Even this matheme escapes Lacan as he argued against philosophy in the effort of making psychoanalysis the true philosophy which makes him an automaton of philosophy raised to its extreme. What we need is to go beyond the structural circularity of thought that psychoanalysis defends in the form of an aporetic function, an autoreflexivity (here, the subject is unaware that it is simply cloning itself on behalf of the One, hence, an autoreflexivity that fails to know vis-a-vis the Lacanian subject that knows but knows nothing of the One [it knows only the circularity of the Real] as it fails to leap outside the loop of the paradoxical at the expense of the dynamism of the machinic) that simply extends the problems Kant even failed to comprehend. There is no such thing as autoreflexivity. The thing is only a madman who by the way is the complete model of the cured can claim he is the only reflexive being that exists thus the only being that exists.

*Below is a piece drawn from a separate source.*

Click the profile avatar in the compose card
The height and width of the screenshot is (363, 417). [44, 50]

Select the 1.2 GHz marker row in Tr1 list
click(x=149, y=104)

 To a true Christian, thus a non-Christian:

Beginning these high holy days let us take time to reflect on the power of prayer. My former priest-mentor who is a Jesuit once said to me that prayer is nothing in the order of prayer for it is more than the sum of its parts, the parts being the incorporeal assemblage of properties, like it or lump it they are neurochemical, that enunciate the words that make up a prayer, therefore even a word is more than the sum of its parts, the parts being the connectional workings of properties inside our bodies, each withdrawing from the other, as the high priest HEIdegger would have it: this notion of withdrawal is the key to understanding not just the power of this-more-than-just-word but also of who we are at the core of our being. Prayer reveals that we are more than the sum of what we know of ourselves, more than the sum of our past lives; we are the incalculable sum that is not in the order conceivable by any number, rather we are the machinic anomalies that break all kinds of summation. As Nietzsche would have it “we are one of those machines which can explode.” Let us then explode ourselves by praying obsessively until the day comes when prayer will be obsessing us. If prayer does this to us someday then it is proper to say that words, which make up a prayer, will love us obsessively, love us with the power of their creative embrace, their imaginative seduction that gives things their allure, that gives order to things, that gives the word the motive to confess its love for us, that gives the world the motive to welcome us into its womb and sedate it with our orgiastic cries, and what a bacchanalia of meanings this would be. It is then a time when salvation will cease to be just a word or an image of hope for we have become hope personified.

 To which, as I expected, a true Christian, who happens to be my friend, replied:

“I’m glad you are now acknowledging the power of prayer!”